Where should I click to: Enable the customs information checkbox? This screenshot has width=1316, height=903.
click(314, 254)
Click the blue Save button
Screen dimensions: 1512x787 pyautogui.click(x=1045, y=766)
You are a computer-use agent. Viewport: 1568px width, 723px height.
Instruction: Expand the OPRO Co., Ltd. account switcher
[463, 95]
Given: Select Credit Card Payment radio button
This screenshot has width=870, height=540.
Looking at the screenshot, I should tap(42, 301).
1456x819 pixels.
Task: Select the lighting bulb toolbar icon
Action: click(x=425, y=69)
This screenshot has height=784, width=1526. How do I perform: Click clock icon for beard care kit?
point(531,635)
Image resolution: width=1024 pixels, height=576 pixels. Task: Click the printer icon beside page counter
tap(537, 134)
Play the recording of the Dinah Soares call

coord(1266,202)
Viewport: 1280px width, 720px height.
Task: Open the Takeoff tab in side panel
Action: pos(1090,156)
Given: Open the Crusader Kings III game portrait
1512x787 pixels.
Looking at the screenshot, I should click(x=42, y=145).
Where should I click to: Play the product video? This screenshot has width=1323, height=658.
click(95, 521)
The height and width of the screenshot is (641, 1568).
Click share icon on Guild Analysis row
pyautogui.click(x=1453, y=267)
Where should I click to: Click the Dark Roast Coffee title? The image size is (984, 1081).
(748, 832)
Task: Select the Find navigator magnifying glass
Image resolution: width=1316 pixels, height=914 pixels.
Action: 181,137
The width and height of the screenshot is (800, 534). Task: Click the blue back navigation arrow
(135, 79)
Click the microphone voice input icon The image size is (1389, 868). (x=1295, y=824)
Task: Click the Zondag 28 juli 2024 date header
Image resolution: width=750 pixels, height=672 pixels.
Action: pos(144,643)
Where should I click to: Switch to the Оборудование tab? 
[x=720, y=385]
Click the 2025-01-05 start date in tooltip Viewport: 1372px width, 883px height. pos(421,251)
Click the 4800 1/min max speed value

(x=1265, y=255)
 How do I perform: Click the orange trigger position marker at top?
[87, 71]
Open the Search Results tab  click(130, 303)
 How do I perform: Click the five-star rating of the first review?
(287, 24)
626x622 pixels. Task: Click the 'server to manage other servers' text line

....................

→ **Problem statement**
Tally the lines in the items above that contain the word "This", and reply with only the number.

→ **Expected answer**
4